SAKIN GİTME...
Ellerimde elleri ruhumun,
beni çağıran o büyülü sese doğru kanat açmış..
Gökyüzünün bilinmez, rengarenk ışık hüzmeleriyle süslenmiş binbir katmanına yükselirken bedenim.
Sislerin arasında beliren titrek bir mum ışığına tutunmuş silüetin gülümsüyor bana..
Gör beni, ben hep burdayım sakın gitme..
Dönüyorum dönüyorum canım acımıyor bir tünelin girdabındayım. Yıldızlar, irili ufaklı kucaklara sığmaz o kadar çok..
Bu hayal ötesi birşey, nasıl olur sen niye oradasın..?
Sakın kapatma gözlerini, gitme kal benimle...

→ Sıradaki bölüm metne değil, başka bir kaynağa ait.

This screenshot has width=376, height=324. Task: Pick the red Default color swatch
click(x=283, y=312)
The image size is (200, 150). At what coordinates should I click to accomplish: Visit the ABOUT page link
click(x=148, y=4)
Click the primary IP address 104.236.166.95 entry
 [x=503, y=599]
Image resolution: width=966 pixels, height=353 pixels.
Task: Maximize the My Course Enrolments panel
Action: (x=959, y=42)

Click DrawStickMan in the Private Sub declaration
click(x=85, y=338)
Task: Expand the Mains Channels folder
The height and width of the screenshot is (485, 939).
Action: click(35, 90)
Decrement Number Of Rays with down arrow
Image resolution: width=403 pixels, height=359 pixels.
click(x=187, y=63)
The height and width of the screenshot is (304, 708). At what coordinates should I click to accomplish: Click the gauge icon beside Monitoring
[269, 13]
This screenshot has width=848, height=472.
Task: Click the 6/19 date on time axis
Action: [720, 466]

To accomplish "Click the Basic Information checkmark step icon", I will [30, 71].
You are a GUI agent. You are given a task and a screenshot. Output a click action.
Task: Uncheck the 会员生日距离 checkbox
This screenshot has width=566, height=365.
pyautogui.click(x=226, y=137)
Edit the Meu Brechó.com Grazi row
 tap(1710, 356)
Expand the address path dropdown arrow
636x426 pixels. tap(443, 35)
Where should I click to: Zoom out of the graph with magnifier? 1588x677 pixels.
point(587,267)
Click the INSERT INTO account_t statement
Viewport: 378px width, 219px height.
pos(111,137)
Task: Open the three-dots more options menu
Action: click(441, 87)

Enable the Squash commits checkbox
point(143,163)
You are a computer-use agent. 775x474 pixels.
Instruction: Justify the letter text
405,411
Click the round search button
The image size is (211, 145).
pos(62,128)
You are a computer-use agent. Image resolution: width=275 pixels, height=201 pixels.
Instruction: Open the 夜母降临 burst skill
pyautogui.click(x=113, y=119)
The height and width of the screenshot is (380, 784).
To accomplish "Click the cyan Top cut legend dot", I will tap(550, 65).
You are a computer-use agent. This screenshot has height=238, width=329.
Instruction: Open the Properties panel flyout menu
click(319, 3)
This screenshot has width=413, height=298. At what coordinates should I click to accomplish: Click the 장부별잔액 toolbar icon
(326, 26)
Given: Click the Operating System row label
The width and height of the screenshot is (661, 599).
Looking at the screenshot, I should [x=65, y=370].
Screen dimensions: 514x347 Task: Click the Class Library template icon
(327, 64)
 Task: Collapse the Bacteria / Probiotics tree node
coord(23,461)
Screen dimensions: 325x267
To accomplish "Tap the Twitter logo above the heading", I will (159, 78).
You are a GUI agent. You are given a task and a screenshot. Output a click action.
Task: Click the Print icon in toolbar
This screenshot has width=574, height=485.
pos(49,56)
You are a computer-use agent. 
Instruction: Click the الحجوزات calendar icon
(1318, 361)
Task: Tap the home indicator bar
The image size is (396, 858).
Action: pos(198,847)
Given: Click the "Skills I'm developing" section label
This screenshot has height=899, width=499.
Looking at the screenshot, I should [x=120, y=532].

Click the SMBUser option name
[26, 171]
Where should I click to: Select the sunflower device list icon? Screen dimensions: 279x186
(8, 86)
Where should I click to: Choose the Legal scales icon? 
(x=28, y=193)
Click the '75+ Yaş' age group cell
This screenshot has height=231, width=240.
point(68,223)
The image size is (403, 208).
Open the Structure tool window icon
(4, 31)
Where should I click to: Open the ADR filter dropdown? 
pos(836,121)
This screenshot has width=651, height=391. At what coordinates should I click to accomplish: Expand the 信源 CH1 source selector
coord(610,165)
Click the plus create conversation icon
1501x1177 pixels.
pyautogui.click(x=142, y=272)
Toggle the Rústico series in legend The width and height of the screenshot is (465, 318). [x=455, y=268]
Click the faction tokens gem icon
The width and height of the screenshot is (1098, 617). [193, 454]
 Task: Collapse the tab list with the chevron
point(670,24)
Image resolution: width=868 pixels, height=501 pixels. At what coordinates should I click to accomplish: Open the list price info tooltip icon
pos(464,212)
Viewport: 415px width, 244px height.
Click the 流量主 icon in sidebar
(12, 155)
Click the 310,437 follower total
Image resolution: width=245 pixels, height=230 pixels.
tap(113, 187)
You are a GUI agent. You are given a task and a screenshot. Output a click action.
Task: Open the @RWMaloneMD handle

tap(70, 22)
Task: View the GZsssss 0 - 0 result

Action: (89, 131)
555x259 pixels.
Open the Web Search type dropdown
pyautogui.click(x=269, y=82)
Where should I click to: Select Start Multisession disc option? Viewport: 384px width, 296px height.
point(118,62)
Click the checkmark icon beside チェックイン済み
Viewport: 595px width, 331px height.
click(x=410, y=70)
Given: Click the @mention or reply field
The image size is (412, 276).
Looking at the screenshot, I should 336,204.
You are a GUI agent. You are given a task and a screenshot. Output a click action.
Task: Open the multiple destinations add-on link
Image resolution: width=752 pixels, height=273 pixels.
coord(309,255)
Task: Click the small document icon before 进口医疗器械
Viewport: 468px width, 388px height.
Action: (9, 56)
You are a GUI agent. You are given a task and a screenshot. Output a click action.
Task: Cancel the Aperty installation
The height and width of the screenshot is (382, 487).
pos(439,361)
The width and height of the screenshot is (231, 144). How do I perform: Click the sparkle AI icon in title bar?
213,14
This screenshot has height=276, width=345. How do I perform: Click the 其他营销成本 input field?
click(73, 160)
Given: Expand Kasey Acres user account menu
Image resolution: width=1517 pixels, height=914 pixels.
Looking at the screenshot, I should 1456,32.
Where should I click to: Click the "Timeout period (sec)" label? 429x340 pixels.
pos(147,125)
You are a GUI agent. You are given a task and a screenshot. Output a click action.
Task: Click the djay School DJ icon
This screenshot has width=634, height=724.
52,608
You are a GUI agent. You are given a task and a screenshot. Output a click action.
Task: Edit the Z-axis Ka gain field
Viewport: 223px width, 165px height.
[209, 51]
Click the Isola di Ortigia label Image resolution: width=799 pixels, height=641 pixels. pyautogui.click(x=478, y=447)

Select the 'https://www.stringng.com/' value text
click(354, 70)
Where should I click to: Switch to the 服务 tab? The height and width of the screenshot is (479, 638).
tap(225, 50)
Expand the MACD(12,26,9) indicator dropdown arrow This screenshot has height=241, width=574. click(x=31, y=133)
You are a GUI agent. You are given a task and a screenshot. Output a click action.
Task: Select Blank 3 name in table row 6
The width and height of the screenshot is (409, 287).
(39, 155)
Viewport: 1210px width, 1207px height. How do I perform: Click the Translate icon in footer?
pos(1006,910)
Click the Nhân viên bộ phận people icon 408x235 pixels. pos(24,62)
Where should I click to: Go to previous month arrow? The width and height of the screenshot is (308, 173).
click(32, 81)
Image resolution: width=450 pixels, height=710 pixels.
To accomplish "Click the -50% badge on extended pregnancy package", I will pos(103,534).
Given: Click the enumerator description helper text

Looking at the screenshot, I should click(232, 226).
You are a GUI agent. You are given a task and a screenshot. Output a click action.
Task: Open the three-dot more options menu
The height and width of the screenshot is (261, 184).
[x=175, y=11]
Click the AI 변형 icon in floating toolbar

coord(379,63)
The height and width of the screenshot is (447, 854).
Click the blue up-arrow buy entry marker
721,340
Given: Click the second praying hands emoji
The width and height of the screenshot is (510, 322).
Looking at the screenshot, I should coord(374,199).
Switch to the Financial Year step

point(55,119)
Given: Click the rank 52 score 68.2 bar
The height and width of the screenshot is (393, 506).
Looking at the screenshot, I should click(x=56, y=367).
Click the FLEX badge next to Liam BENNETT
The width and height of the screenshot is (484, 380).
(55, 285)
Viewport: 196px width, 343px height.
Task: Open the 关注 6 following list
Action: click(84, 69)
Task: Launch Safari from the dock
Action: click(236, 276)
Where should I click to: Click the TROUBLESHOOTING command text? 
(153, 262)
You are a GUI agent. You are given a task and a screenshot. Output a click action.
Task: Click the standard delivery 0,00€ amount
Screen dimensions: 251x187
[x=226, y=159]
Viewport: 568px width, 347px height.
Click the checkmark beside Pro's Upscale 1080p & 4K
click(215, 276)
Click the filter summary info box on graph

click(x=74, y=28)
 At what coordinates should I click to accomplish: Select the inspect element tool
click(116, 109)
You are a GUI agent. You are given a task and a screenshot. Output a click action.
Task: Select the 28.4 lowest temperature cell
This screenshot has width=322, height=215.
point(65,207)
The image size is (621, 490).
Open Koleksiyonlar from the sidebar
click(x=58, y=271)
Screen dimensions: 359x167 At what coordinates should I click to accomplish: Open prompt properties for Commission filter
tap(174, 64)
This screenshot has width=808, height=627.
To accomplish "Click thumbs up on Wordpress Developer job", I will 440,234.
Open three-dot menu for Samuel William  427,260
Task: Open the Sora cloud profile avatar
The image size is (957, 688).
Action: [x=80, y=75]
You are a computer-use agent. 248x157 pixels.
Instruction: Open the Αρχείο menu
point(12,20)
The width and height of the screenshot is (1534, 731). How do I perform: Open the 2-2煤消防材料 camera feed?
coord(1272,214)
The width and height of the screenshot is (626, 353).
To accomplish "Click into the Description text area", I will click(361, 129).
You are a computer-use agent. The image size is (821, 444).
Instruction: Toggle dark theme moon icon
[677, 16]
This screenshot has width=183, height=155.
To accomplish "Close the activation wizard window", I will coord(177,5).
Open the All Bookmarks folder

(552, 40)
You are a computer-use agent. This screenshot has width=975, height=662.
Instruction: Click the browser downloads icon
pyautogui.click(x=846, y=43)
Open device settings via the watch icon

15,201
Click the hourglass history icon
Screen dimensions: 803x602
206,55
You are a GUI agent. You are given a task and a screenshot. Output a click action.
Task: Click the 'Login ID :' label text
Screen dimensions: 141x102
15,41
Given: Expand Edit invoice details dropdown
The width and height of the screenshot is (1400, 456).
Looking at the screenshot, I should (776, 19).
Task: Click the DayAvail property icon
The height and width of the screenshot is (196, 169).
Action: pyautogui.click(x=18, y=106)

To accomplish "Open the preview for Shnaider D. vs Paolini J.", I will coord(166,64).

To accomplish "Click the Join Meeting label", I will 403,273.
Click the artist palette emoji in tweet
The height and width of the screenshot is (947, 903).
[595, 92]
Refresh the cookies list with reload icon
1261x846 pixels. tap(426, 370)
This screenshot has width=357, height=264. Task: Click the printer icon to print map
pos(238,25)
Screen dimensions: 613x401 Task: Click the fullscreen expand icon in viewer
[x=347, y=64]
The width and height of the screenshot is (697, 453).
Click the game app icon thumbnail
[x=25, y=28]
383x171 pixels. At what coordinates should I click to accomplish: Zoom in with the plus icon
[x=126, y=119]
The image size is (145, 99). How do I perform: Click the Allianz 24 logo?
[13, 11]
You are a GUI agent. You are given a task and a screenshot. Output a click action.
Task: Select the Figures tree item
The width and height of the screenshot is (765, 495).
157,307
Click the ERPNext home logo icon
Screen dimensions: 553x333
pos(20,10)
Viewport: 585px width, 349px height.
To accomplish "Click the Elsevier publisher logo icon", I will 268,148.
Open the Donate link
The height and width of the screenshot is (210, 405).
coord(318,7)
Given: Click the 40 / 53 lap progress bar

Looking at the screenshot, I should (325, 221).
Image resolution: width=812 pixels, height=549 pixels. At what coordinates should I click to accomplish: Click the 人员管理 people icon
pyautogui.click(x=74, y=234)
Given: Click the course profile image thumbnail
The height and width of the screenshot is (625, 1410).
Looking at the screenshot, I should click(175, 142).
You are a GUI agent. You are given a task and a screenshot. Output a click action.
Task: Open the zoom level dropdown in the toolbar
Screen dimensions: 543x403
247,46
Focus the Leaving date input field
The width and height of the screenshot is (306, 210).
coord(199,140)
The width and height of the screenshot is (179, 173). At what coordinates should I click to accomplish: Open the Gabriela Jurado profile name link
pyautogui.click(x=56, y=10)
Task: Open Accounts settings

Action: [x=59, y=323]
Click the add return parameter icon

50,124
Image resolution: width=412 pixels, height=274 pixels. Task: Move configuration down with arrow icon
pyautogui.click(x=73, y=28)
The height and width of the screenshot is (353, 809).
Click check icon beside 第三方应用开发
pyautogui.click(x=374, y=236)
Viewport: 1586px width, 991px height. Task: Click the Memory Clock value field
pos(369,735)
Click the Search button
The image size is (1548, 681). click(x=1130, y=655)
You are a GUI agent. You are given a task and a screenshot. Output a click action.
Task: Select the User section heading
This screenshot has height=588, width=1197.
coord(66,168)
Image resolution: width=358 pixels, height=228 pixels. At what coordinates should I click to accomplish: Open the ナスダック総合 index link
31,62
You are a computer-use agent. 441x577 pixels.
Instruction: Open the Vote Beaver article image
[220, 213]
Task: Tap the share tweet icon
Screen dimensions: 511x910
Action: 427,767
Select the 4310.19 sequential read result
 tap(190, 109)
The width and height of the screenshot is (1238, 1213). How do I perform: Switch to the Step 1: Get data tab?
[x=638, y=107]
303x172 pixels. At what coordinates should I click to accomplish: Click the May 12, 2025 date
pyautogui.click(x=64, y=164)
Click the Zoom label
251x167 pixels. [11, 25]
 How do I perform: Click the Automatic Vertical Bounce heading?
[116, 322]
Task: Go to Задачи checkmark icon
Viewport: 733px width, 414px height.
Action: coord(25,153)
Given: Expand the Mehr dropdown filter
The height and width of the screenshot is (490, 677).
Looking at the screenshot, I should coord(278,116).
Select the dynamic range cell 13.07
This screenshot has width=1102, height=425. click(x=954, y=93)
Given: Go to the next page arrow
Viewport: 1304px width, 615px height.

Ama o gri bulutlar örtüyor yüzünü kayboluyorsun. Bu bir rüya diyorum, kendimden geçerken.
Yağmur yağacak ondan bu her yeri örten sis, gri...
Ben zaten hiç sevmem o rengi, seni sevmiyorum anlıyormusunn..
Kirpiklerimden süzülüyor gözlerime doluyor onca gökyüzü onca bulut...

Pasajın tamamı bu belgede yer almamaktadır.